The U.S. is pausing most country-specific tariffs for 90 days while raising duties on imports from China to 125%, President Donald Trump announced Wednesday.
Most countries besides China will still be subject to a 10% baseline tariff, Treasury Secretary Scott Bessent said in a White House press briefing Wednesday. He added that sector-specific tariffs will remain in place. The changes are effective immediately.
It’s unclear exactly how the latest news will affect existing tariffs on Mexico and Canada. While Bessent said the two countries were part of the global announcement, previous executive orders have excluded them from reciprocal tariffs in favor of a 25% duty for goods that are not compliant with the USMCA trade agreement.

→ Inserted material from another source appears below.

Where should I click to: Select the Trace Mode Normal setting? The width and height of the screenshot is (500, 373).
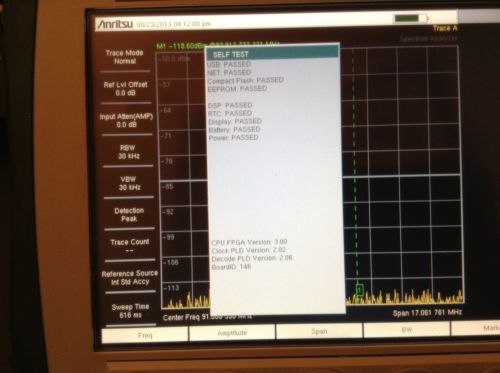click(x=125, y=57)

Trump said he was pausing his reciprocal tariffs because more than 75 countries have reached out to the White House to initiate trade negotiations. Japan, Vietnam, South Korea and India are “at the front of the queue,” according to Bessent.

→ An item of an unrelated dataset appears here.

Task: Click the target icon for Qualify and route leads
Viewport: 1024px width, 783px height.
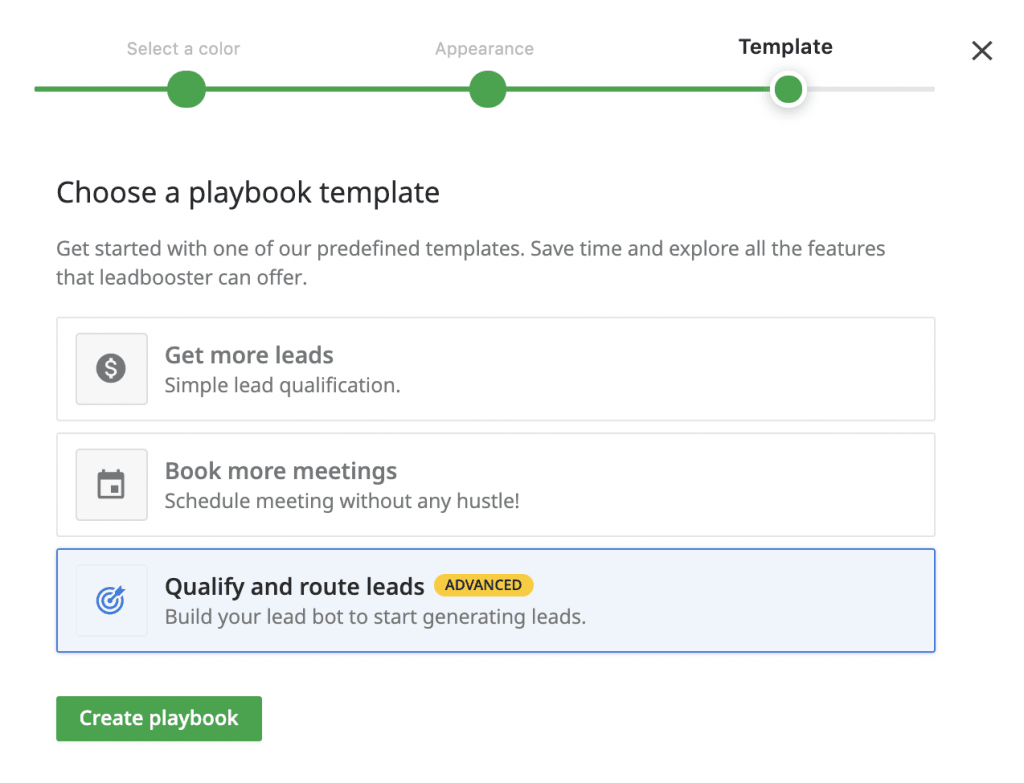Action: (x=111, y=601)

On Tuesday, Trump had said he would impose tariffs on pharmaceuticals in the near future, which sunk shares in many large drugmakers until announcement of the 90-day pause sparked a broad market rally.

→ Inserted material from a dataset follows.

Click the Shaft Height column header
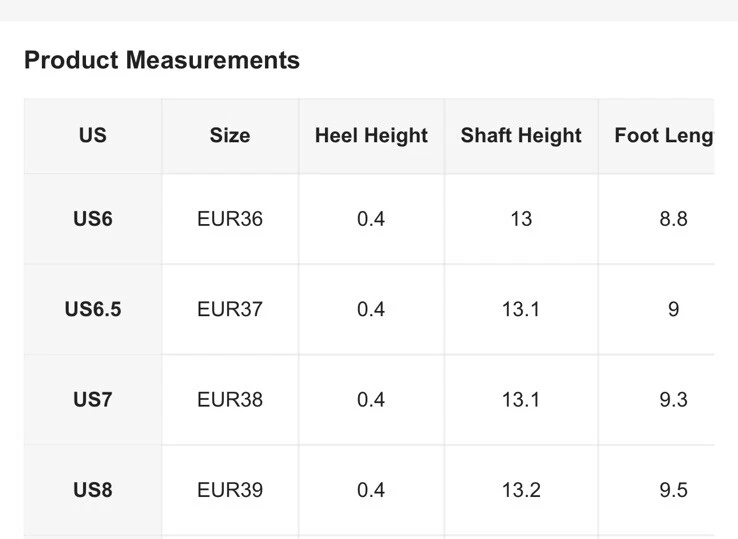This screenshot has height=539, width=738. tap(521, 136)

Meanwhile, the trade war between China and the U.S. continues to escalate. Trump has enacted multiple tariff hikes on China since February, most recently increasing the rate charged to products from the country by 50%. Prior to Trump’s most recent announcement, the White House indicated that all previous tariffs on China would stack for a total 104% rate. China has responded in kind, leveling an 84% tariff on the U.S., effective Thursday, to coincide with previous countermeasures.
The back-and-forth between the U.S. and China could have significant negative effects for the global trade community, per World Trade Organization Director-General Ngozi Okonjo-Iweala.
“This tit-for-tat approach between the world’s two largest economies — whose bilateral trade accounts for roughly 3% of global trade — carries wider implications that could severely damage the global economic outlook,” Okonjo-Iweala said in a statement Wednesday.
Merchandise trade between the U.S. and China could see an up to 80% decrease, based on WTO projections, Okonjo-Iweala said. WTO estimates the decline would drive a nearly 7% reduction in the global real gross domestic product.
Editor’s note: This story was updated to include additional information on Canada and Mexico tariffs, and an updated statement from World Trade Organization Director-General Ngozi Okonjo-Iweala.